Problem is, he’s been good at all of it. OK, maybe that’s not a problem for everyone, but you didn’t have to live with him. It can be a burden to grow up when the bar of success in matters of finances, work, morality, you-name-it has been set so high. I mean, the man even plays guitar better than I do (as do many trained monkeys, though). I’m just glad he never decided to become a writer, or I’d have had to try to live up to that, too.
(Actually, he’s published a book, too, but it’s on safety management and it’s just not funny enough for my tastes.)

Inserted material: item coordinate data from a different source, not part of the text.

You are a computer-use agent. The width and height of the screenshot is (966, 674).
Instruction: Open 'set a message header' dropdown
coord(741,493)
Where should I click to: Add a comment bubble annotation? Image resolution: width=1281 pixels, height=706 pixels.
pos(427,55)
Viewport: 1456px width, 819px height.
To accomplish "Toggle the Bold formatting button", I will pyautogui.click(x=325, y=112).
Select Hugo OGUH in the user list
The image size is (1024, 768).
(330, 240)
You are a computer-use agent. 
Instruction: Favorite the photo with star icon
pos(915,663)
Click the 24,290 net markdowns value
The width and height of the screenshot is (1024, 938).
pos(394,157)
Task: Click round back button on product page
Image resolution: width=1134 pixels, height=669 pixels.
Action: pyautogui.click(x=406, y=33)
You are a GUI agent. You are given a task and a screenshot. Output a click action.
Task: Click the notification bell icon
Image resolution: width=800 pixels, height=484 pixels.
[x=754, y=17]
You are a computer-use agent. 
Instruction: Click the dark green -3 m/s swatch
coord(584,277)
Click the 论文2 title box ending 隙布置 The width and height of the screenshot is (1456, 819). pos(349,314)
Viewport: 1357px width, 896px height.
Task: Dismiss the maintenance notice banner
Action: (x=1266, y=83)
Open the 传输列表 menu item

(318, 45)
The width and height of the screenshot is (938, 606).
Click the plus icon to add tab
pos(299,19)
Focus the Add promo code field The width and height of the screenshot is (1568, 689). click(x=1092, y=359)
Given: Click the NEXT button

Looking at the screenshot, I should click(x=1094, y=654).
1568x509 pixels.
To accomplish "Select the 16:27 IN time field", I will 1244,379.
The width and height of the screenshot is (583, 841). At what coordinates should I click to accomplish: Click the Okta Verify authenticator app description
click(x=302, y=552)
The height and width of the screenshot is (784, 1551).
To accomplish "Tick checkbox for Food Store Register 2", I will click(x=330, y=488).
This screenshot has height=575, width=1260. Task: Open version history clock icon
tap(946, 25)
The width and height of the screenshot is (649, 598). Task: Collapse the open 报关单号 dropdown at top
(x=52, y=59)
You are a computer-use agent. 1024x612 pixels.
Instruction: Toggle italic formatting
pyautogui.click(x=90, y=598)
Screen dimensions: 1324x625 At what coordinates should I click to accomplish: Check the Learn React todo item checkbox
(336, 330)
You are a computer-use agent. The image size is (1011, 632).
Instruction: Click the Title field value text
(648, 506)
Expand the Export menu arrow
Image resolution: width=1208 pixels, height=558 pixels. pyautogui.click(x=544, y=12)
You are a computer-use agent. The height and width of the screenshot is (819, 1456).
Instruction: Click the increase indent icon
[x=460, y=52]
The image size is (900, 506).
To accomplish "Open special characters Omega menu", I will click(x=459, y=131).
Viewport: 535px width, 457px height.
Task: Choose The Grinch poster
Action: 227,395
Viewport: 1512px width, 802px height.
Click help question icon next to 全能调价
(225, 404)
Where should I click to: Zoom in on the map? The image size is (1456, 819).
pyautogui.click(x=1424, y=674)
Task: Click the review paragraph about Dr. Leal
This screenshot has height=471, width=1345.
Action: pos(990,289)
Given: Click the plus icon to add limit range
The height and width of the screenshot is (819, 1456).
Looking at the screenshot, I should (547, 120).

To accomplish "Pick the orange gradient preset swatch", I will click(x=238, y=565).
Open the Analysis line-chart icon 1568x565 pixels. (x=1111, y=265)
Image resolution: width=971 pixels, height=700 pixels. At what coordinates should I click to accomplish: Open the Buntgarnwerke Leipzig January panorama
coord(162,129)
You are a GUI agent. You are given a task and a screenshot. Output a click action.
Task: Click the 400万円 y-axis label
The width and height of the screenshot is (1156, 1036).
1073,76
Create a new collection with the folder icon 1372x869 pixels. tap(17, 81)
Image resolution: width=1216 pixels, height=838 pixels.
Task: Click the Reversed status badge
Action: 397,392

Between his effectiveness and his high expectations for me, it’s rarely been an enjoyable experience with the two of us on the same work site. Dad’s tragic flaw has been a persistent faith that someday my extreme right-brained self would grow into being able to perform very simple left-brained skills.
Yet, working all day Friday was actually enjoyable. Maybe it was the beautiful weather. Maybe it was the fact that I didn’t tear up any cool power tools like his hammer drill. Or maybe he has lessened his expectations and accepted my left-brain deficiencies. Or maybe he wanted me to appear semi-useful on a construction site with my co-workers present (though they already know better).
Or maybe it’s all just part of Faith in Action … the way things “fall into place” when your heart’s in the right place.
I certainly didn’t turn into Bob the Builder by any means, but I left feeling a little more fulfilled … as I’m sure did many others after they worked on the 10 or so sites tackled by the local Americus-Sumter covenant partner led by Alyssa Hostetler.
Shoot, I might even get back to work on that birdhouse for Mr. Peacock.